Black Canary met you a few weeks later. You were hiding in an abandoned hangar, shivering from the cold, clutching a rusty knife, ready to pounce on anyone who entered. But she entered. Her silhouette in a dark cloak, soft but confident movements. She did not threaten, she simply squatted down in front of you.
"You have suffered enough," — she said quietly. — "Come with me. I know a place where you can start over."
And for the first time in a long time, you let the weapon fall from your hands.
After months of training under her supervision, the day of meeting the team arrived. You entered the training room - Robin, Kid Flash, Aqualad, Miss Martian and Artemis were already there. All eyes turned to you. In their eyes - curiosity, slight wariness, but also a desire to accept.
You looked... like a shadow among them. A black tight-fitting suit with silver inserts, without unnecessary decorations. Utilitarian, strict. On your wrists - prototypes of "widow strikes", miniature devices that Canary helped you build. Hair short, black, was pulled back, face open, but the look - cold, detached.
Black Canary introduced you briefly.
"This is Black Widow. She is now part of your team."
You were silent. Just nodded slightly. And not another word.
Days passed. The guys tried to reach you: Kid Flash brought food and joked, Artemis tried to "talk", Megan smiled and offered to sit together. You only answered briefly.
"It's fine."
"Thanks, but I'm fine."
"I'm just... a closed person."
You went to the training room, on solo missions, hiding behind a cold mask so no one would see the cracks.

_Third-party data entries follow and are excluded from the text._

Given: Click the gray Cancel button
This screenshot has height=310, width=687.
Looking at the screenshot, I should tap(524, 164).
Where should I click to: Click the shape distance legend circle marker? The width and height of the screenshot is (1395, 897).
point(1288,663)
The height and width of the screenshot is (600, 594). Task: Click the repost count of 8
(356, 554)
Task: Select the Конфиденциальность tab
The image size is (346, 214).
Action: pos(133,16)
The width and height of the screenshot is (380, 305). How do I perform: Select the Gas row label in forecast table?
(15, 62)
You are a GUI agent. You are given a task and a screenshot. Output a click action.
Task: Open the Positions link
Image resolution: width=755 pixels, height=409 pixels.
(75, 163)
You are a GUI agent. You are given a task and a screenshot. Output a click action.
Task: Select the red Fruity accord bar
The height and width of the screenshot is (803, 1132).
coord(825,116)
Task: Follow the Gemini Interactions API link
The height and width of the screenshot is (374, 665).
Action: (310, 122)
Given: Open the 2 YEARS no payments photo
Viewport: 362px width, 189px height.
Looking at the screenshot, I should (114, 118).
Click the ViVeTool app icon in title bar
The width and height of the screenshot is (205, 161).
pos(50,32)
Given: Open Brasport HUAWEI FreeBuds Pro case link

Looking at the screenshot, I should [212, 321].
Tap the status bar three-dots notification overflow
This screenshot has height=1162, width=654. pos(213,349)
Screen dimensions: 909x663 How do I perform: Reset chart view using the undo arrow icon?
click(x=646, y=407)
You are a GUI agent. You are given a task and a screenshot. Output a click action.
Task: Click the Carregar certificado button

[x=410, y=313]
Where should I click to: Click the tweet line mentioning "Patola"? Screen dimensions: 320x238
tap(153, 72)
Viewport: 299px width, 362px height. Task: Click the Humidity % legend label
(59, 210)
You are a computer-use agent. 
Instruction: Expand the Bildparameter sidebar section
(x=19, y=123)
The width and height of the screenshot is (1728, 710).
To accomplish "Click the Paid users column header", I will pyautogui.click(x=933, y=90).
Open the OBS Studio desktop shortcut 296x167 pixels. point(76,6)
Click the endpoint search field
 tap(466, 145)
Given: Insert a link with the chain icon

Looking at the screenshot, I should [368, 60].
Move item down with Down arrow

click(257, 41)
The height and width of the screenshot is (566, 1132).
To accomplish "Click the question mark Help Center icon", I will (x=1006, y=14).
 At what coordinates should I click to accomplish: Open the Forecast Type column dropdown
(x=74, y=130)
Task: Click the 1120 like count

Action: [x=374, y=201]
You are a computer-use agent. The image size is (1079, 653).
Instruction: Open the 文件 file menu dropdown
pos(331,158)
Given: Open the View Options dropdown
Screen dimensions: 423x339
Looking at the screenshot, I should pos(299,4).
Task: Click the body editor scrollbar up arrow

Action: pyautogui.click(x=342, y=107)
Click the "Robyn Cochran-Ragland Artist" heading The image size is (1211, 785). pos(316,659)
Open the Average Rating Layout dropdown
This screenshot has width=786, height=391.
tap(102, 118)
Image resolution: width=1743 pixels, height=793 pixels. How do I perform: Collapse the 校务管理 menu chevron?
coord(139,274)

But Robin wasn't one to give up. His eyes were constantly noting your movements: the way you held the knife, the way you responded to commands, the way you never lost your balance. Something about you didn't add up. He started digging. The League's systems were almost empty about you: name, age, skills. But one word popped up in old, encrypted files: "Red Room."
He searched the Internet, tried all the channels. But the network seemed to swallow the name. Not a single article, not a single confirmation. As if reality itself was trying to erase it. And that was what provoked him even more.
Late in the evening, you opened the door to your new room at the base. The light in the hallway was dim. But there he was, standing next to the wall. Robin. A slippery shadow, arms folded across his chest. His eyes glittered in the dim light as you stepped outside.
“The Red Room.”
The words fell sharply, like a knife. No greeting, no pause. Just this cold question. He didn’t even ask “what is it?” – he wanted to see your reaction. And his voice sounded as if everything depended on the answer: trust, the team, the future.
The hallway became quieter than usual. Even the air seemed frozen.